If we look back at the history of the World Wide Web, one of its longest standing components is Email. No doubt it is in dire need of an overhaul.
The backbone of the email delivery system has not changed a great deal since those early days from Berkeley. To be perfectly honest, the fact that email hasn’t changed since the time of the late 60’s and early 70’s should disturb Internet users nearly half a century later.
Let’s cut to the chase. The way email works today sees that correspondence delivered onto the Internet via Mail Servers and Clients is that of plain text files. These can easily be read by anyone across the delivery chain. In the 21st Century world of security and privacy, email is inadequately catered for, and shows no signs of coming in from the cold, despite security enhancements in other areas of the Internet.
If you are a Gmail or Hotmail user, there is every chance your email correspondence will be kept in perpetuity. Companies like Google and Yahoo have no reason to delete old emails purely because they can build a profile of your correspondence, and tailor ad’s based on your preferences. Scary, but true. The best way to avoid this nonsense is to start using emails that are crack-proof.

Dataset content:
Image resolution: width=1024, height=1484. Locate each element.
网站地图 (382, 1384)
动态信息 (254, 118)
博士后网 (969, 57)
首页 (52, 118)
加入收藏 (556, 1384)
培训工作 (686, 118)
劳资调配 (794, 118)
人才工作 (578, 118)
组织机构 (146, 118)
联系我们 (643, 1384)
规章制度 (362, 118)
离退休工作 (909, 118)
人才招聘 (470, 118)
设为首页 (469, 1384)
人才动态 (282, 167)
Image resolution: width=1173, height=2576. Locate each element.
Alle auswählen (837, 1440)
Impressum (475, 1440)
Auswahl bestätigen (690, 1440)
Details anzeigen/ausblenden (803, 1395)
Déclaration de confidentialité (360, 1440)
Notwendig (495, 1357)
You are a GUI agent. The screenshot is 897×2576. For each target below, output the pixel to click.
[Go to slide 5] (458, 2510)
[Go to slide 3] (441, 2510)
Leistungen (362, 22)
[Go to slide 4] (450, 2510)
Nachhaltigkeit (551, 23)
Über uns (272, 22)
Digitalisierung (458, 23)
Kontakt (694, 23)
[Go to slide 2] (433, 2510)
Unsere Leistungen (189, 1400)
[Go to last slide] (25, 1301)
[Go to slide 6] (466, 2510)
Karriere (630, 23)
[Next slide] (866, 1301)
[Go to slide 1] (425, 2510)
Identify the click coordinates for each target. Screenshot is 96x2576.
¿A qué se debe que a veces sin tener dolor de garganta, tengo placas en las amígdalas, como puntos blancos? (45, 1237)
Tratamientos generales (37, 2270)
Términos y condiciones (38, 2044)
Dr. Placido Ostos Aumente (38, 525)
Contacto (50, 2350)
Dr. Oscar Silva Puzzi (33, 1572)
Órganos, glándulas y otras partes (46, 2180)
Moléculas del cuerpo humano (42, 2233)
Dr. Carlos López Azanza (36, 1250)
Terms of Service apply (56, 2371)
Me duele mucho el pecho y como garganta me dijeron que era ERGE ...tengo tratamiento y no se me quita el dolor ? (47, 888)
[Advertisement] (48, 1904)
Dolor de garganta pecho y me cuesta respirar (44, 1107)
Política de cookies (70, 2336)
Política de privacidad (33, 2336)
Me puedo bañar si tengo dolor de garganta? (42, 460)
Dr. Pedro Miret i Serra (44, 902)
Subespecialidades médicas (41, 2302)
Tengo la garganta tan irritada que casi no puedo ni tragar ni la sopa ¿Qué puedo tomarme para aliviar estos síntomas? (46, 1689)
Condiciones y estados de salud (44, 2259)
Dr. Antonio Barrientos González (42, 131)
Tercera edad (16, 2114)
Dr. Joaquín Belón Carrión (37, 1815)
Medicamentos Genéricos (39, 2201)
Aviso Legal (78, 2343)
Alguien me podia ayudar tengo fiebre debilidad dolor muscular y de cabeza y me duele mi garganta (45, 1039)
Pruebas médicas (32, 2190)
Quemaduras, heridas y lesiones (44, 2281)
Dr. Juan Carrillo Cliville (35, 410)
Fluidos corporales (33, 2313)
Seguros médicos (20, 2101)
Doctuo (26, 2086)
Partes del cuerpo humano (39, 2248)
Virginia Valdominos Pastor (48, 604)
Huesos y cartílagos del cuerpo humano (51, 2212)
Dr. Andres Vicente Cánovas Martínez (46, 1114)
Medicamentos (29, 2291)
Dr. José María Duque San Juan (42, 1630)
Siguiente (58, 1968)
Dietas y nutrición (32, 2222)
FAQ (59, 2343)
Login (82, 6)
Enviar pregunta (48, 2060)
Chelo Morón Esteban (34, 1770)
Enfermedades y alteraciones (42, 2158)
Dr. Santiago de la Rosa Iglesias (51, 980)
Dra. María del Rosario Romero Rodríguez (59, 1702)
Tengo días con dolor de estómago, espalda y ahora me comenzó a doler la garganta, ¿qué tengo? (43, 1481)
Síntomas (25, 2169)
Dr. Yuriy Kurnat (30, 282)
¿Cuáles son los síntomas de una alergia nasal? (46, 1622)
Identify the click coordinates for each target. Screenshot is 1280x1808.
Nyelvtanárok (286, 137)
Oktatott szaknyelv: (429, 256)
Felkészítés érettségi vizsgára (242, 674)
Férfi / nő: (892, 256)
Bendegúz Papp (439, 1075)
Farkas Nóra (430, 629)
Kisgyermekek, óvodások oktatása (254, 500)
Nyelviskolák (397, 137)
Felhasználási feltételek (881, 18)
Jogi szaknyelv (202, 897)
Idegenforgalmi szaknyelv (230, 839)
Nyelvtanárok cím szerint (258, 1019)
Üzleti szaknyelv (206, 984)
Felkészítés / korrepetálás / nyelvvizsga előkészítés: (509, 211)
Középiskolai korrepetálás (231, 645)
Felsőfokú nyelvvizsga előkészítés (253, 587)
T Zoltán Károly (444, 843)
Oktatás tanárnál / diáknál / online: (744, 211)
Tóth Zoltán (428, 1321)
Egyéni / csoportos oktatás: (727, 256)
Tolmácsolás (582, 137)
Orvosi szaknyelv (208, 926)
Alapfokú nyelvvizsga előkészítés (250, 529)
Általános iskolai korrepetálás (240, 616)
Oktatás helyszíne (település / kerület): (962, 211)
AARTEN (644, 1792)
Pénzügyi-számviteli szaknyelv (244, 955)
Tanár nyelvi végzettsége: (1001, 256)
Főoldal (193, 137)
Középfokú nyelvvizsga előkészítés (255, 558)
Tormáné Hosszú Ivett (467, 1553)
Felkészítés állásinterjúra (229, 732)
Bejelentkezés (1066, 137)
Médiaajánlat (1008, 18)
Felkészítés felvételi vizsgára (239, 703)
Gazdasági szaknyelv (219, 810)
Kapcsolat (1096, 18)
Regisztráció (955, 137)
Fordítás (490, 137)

Activity list:
#1 Answer these questions from the text on email privacy:
(a) In what form does the text say email correspondence is delivered onto the Internet?
(b) Which two companies does it say have no reason to delete old emails?
(c) Since what period does it say email has not changed?
#2 Take the text on email privacy further, continuing from where it stops.

Answer list:
#1
(a) As plain text files.
(b) Google and Yahoo.
(c) The late 60's and early 70's.

#2
One in particular that caught my eye is ShazzleMail. Yes, dopey name, but their delivery architecture is a winner for mine. Any correspondence created by a ShazzleMail user is sent directly between Sender and Receiver. Sort of like: point to point email. It does not land on a central mail server elsewhere, and is encrypted upon delivery, making it impossible for the Alphabet Soup Agencies to intercept.
Points to Note
One Mailbox, One Device
Your ShazzleMail client will be set up on one device only. I use a smartphone, and because my phone is on 100% of the time, the mail client just sits in active mode. The phone (in effect) becomes a Mail Server. You won’t be able to share email between devices because of that fact, but that suits me down to the ground as I need only worry about one email account on one device, not a multitude. A great way to simplify your email habits.
ShazzleMail will connect the Sender and the Receiver, when the Receiver comes online. Once that happens, the email will then be sent. This is great way to get email to its intended destination, ShazzleMail will also report when the Receiver has received the email, as a confirmation.
Inbox and Sent folders will build up over time. You can export the data out to a backup file, which can then be saved off the phone, onto your LAN or other environment. This will keep your Mail data manageable, as it starts building up over time. Export functions can be located in ShazzleMail’s Settings option.
Knowing how most people treat their phones, there is the possibility of losing one’s phone, having it stolen, or damaged. Firstly, you have to logon to the ShazzleMail client with a password, so if your phone is stolen, the thief will have a hard time cracking your password. So like all good practices for smartphone management – select a hard to crack password.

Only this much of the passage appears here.